Maximum number of vertices in a simple graph

Question

In a connected simple graph $G$ with $30$ edges, what is the maximum number of vertices possible?

According to me, the answer is 31, obtained in a star structured graph. But the solution manual claims that the answer should be $9$ .

Am I correct or what am I doing wrong? Please let me know.

Thanks in advance!

Answer 1

Idea:

You can ask what is a minimum number of vertices that graph is not connected and with 30 edges.

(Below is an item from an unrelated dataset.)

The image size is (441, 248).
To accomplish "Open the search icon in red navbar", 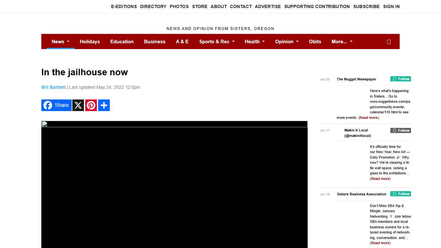I will [389, 42].
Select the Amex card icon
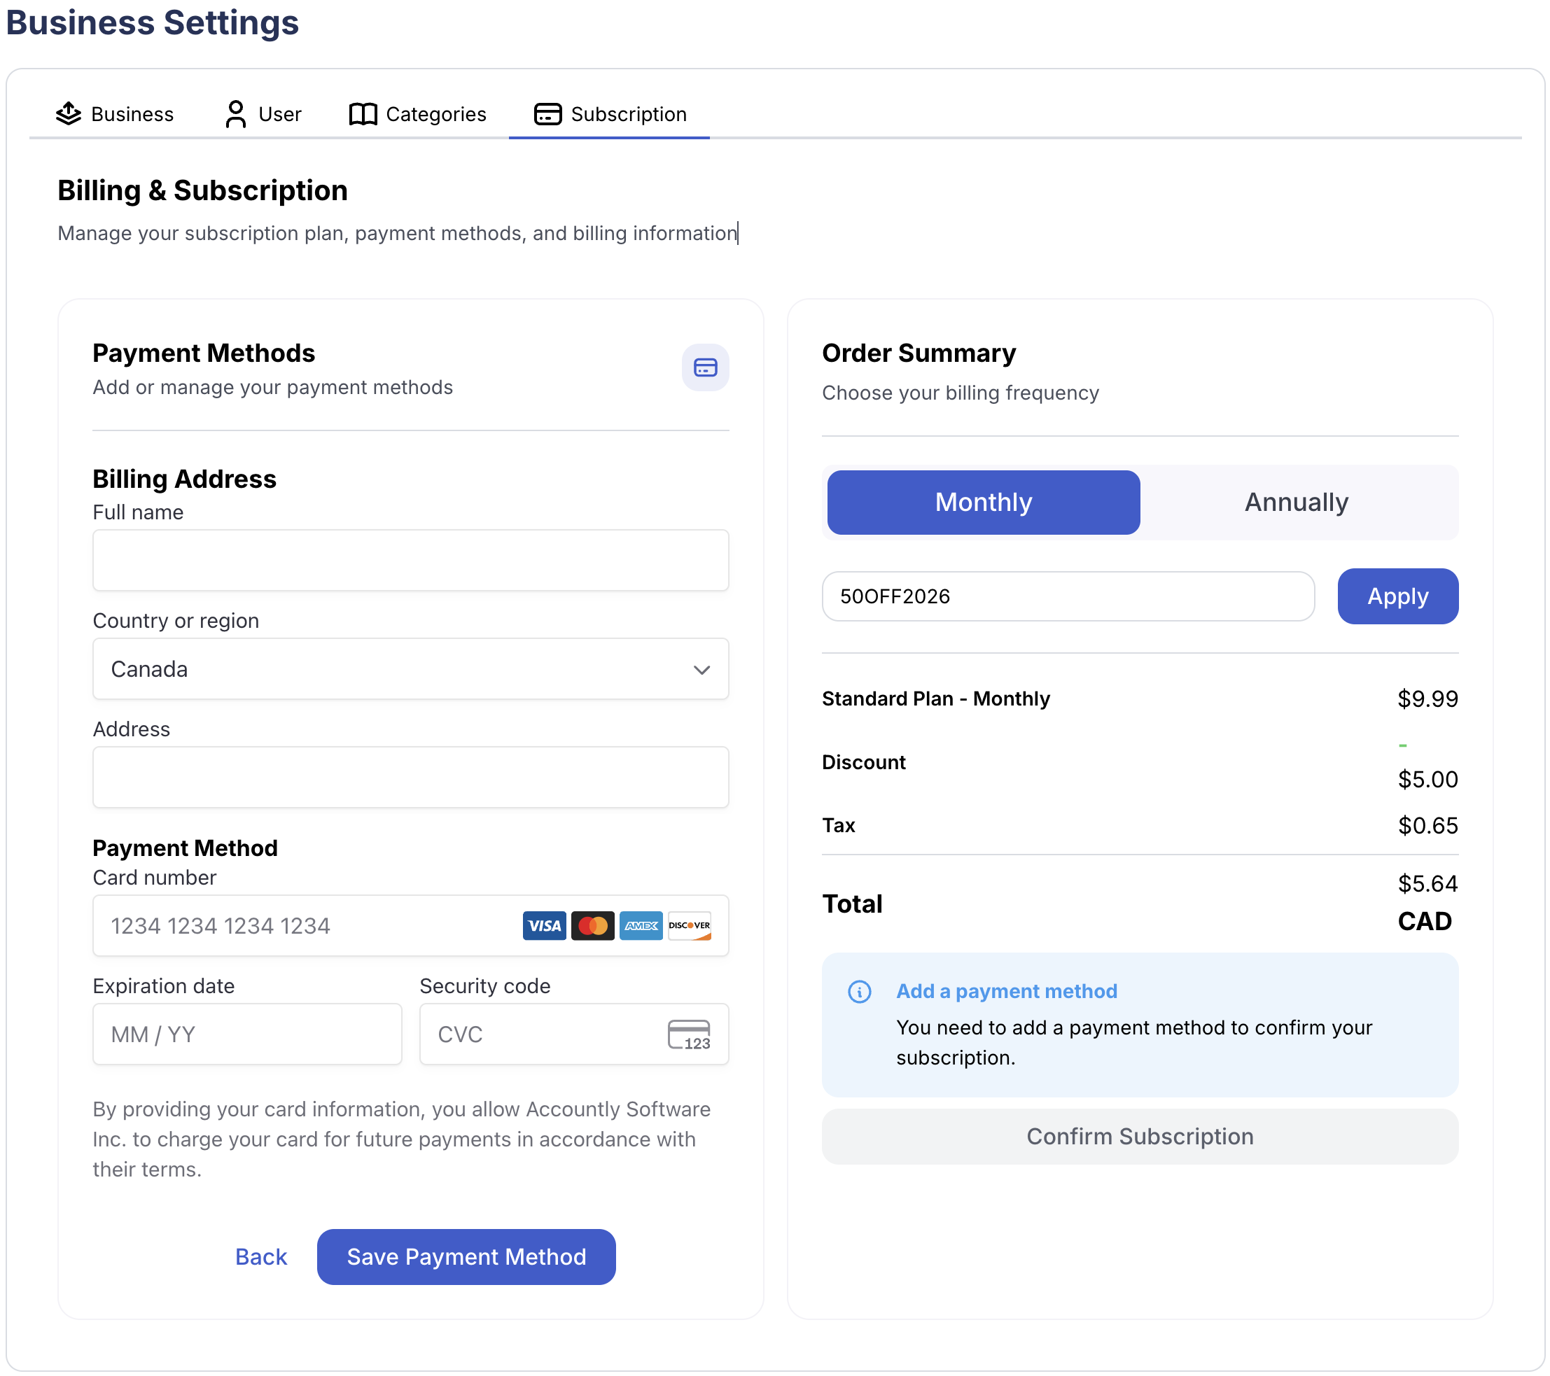 pos(641,926)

Then exsist partition $(A,B)$ with no edges between them. So we have $${|A|\choose 2}+{|B|\choose 2} \geq 30$$

where $n=|A|+|B|$ the number you are looking for.

---

Let $x=|A|$ then $|B|=n-x$ and $0<x<n$. So $$30\leq {x^2 +(n-x)^2-n\over 2}\leq {n-1\choose 2}+{1\choose 2}$$ and thus $$30\leq {n-1\choose 2}\implies n_{\min}= 9$$

Answer 2

Is the question asking instead for the minimum number of vertices for a simple graph with 30 edges? A simple graph of $n$ vertices has at most $\frac{n(n-1)}{2}$ undirected edges...that gives 36 edges for $n=9$, but only 28 edges for $n=8$.

Answer 3

There's a theorem in a book in my native language (not English), saying:

Suppose $G$ is a connected graph, with $p$ being the order and $q$ being the size, then: $$ p - 1 \leq q $$

Therefore: $$ p \leq q+1 $$ $$ p \leq 30+1 $$

Hence, $31$ should be the correct answer.